> Exercise instructions: Search the records below for the word "will". Pull out each line that has it.

> Given records:
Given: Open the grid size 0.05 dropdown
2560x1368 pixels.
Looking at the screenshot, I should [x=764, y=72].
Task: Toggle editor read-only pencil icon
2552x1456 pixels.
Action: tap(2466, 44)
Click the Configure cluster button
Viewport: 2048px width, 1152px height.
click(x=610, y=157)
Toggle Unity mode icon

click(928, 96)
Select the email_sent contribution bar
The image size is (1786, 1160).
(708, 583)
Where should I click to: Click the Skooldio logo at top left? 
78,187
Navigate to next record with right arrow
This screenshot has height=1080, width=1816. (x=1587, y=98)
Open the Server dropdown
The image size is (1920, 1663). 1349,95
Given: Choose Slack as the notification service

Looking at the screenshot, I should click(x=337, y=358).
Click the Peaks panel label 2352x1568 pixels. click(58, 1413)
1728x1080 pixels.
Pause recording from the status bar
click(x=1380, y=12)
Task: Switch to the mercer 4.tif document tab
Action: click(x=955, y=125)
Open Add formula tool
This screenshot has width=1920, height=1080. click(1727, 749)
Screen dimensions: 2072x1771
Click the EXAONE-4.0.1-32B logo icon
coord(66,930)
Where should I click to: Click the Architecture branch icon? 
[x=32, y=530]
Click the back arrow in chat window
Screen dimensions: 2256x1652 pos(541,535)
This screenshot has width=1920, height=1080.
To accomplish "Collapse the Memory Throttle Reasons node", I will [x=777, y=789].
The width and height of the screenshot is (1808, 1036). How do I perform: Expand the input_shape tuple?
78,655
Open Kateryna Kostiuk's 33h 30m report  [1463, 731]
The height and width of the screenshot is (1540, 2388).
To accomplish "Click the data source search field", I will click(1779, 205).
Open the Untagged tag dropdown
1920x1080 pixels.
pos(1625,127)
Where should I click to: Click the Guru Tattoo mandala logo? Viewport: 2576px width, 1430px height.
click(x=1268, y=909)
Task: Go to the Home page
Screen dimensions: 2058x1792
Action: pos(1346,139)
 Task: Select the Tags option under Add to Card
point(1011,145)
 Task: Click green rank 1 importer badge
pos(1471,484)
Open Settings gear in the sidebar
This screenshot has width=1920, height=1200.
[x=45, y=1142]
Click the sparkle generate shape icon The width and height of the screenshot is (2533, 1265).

> Exercise output:
To accomplish "Collapse the Memory Throttle Reasons node", I will [x=777, y=789].
To accomplish "Click the data source search field", I will click(1779, 205).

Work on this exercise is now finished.